Nantes, Redon, Vannes, Lorient, Quimper et Châteaulin ; l’autre par le Mans, Laval, Rennes et Saint-Brieuc. De là, possibilité à discussion, et pour Méloir une occasion toute naturelle de faire montre de son entêtement. Le gars de Landerneau voulait prendre la voie la moins coûteuse : celle de Nantes et du littoral ; Jean qui connaissait un peu cette partie de la Basse-Bretagne, donnait la préférence à l’autre voie. La différence des prix n’était guère sensible ; quelque chose comme trois francs quarante-cinq centimes.

Et grâce à cette direction-là, Jean, en curieux qui tient à s’instruire, traverserait la Haute-Bretagne avant de pénétrer dans la région du littoral.

Malheureusement, Méloir n’était nullement prêt à céder.

— De sûr et de vrai, vous voulez me ruiner ! s’écriait-il avec force, comme s’il se fût agi d’un grave préjudice à lui occasionné. Vous qu’êtes de Paris, vous en avez de cet argent mignon à dépenser ! Ah dame ! Tout un quelqu’un ne peut point être riche, et chacun connaît midi à sa porte. Vous étiez le neveu de voire oncle, et vous avez la bride belle ; moi je n’étais que le gazier, le père aux chandelles.

Jean avait une furieuse envie de l’envoyer promener et de poursuivre son voyage vers Bordeaux ; mais il sentait le ridicule de reprendre sa promesse — l’odieux même qu’il y avait à le faire, après avoir bercé d’une si grande espérance le pauvre Méloir. Il donnait donc toutes sortes de bonnes raisons.

— Mais trois livres cinquante, moins un sou !… Ça me ferait trop deuil ! Le premier économisé est le premier gagné. Un camouflet fait vingt-huit chopines, voyez-vous !

— Enfin, ce n’est pas la mort d’un homme !

— Comme vous y allez ! Trois livres cinquante, moins un sou ! Misère de malheur !

— C’est que je voudrais voir le Mans et Rennes, en passant.

— Par alors, c’est y pour moi que vous venez à Landerneau ou pour vous amuser en route ? Faut pas mentir !
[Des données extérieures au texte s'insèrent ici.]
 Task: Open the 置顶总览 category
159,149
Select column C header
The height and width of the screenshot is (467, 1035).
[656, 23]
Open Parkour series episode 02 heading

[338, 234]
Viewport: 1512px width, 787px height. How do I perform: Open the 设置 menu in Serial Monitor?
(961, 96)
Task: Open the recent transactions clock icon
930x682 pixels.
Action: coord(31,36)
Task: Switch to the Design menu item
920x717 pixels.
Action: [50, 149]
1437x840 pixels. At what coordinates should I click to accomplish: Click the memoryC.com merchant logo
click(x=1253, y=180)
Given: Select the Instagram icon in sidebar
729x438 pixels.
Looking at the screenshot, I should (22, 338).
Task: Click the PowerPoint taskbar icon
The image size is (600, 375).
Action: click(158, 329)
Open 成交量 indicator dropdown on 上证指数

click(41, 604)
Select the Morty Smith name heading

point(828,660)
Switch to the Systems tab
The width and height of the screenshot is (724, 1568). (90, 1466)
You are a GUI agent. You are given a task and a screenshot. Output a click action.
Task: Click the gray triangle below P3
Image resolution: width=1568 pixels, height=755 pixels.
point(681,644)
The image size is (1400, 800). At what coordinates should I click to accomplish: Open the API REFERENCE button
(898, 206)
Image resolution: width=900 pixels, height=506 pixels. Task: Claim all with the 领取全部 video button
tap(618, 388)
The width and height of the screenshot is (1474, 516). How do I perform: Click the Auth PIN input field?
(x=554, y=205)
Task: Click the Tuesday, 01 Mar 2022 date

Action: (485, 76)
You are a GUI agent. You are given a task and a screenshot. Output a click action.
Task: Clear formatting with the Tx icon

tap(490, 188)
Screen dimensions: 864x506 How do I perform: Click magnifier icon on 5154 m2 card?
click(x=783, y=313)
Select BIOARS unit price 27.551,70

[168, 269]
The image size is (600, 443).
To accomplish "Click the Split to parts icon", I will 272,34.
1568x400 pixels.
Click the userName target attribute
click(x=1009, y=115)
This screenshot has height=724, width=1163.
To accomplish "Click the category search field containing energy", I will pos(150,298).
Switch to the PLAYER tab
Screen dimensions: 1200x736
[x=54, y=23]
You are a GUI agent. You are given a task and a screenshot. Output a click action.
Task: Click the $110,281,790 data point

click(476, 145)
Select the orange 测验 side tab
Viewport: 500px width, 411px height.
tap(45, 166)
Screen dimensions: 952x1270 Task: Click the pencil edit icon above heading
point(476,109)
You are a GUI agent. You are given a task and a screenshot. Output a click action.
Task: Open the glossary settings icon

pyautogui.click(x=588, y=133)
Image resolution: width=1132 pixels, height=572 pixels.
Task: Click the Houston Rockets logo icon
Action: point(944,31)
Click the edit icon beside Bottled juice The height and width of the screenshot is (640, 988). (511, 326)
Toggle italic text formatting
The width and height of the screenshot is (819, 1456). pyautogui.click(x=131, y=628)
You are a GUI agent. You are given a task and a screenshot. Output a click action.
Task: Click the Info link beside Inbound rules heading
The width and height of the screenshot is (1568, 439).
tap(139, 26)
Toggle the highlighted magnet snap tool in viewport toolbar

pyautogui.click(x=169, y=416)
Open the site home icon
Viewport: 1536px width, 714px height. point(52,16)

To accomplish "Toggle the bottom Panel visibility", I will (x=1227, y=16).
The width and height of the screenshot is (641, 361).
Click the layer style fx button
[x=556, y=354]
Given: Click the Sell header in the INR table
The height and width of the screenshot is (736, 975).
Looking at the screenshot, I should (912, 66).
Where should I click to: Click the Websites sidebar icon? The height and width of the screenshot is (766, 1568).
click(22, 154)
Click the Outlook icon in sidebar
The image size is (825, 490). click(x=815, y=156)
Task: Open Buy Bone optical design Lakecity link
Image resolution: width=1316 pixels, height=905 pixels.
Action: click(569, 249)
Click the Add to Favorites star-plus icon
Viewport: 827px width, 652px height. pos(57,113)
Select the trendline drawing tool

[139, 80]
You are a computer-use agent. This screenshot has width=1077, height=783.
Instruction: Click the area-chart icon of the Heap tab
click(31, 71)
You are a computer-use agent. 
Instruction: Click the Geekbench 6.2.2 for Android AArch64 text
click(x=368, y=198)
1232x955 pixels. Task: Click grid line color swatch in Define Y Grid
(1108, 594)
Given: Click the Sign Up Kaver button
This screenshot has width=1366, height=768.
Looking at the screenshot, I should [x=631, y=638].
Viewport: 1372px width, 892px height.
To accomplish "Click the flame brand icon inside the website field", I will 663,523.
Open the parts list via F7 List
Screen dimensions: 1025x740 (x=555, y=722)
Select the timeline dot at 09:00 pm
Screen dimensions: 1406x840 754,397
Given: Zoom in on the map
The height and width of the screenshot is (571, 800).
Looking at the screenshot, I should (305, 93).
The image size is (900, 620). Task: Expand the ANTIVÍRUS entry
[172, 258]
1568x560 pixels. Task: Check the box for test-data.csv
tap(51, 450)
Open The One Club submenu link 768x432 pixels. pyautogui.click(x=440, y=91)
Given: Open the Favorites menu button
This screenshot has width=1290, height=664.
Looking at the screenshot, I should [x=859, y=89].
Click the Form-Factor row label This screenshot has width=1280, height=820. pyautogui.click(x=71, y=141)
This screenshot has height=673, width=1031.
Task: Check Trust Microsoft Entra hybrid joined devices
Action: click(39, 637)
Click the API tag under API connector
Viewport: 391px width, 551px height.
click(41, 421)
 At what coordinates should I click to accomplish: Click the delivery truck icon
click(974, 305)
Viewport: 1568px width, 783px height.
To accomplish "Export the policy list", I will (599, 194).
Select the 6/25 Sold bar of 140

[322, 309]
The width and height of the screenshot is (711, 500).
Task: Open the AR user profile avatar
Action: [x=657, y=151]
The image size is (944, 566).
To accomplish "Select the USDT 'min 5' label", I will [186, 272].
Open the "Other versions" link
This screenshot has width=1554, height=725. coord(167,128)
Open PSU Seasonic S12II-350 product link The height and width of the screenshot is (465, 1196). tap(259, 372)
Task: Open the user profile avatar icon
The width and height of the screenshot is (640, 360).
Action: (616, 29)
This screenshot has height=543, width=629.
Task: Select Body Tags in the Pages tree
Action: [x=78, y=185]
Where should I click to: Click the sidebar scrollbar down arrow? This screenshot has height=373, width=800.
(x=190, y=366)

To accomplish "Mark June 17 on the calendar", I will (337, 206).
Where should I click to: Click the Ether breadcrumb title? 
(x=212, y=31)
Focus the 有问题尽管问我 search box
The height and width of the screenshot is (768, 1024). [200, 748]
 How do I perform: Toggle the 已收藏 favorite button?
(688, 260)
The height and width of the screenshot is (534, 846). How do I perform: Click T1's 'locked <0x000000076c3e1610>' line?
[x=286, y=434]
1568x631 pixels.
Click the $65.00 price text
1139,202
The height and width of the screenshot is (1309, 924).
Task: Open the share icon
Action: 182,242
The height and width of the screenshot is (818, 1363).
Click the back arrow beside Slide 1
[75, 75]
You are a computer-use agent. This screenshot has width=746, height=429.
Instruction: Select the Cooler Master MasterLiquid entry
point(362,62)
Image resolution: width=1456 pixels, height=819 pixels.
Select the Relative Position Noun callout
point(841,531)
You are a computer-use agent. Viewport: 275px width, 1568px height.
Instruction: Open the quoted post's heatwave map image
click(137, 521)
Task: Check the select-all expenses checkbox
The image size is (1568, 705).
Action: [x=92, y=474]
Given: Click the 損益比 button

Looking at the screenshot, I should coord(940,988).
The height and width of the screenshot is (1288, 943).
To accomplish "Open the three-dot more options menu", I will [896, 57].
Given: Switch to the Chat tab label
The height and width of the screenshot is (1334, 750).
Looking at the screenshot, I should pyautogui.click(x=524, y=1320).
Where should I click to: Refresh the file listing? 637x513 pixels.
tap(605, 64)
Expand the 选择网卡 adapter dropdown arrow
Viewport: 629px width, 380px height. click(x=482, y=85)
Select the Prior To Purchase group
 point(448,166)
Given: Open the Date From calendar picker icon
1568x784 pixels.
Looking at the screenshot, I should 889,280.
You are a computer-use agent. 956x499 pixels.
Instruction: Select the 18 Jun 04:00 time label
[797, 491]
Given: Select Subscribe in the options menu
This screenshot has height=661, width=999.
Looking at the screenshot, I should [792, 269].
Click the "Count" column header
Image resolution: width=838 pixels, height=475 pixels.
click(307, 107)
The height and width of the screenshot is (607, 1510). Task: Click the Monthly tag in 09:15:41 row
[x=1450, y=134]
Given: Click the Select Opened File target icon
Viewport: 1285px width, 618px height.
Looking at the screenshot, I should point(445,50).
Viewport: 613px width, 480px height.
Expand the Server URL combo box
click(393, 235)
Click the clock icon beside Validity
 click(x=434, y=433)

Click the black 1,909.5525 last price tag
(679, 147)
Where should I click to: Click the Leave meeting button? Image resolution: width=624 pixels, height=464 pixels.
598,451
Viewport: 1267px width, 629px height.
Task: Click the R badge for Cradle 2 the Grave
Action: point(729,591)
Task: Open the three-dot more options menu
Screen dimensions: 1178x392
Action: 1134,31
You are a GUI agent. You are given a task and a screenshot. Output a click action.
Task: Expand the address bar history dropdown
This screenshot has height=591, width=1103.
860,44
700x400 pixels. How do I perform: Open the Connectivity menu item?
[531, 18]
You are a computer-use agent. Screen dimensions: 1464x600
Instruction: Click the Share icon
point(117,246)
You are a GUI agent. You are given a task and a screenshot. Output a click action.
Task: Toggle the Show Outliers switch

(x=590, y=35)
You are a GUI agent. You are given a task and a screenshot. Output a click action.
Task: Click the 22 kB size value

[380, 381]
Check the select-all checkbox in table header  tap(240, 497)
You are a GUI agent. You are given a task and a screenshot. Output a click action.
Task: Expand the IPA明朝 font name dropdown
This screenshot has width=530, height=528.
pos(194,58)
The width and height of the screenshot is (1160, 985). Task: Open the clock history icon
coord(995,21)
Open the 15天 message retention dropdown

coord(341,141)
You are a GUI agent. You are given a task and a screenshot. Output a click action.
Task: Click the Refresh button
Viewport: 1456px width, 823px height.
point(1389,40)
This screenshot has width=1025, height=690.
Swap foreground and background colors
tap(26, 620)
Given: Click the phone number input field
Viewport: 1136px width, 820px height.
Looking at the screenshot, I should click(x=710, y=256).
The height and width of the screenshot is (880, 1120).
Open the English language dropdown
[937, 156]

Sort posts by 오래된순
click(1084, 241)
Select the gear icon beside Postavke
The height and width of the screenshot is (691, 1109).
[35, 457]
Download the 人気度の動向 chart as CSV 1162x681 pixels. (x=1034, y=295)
— C’est pour toi, Méloir… c’est surtout pour toi.

— Eh bien ! Je ne connais que ça : trois livres neuf sous de différence. Je me reprocherais toute ma vie, ces trois livres et neuf sous ; v’là comme nous sommes à Landerneau… des gars à trois poils ; on ne leur ferait pas accroire que les nues sont des piaux de viaux.

Jean exaspéré, eut enfin une illumination subite : il venait de trouver un moyen de couper court à toutes ces difficultés interminables.

— On peut s’entendre, dit-il ; je paierai le surplus de ta place.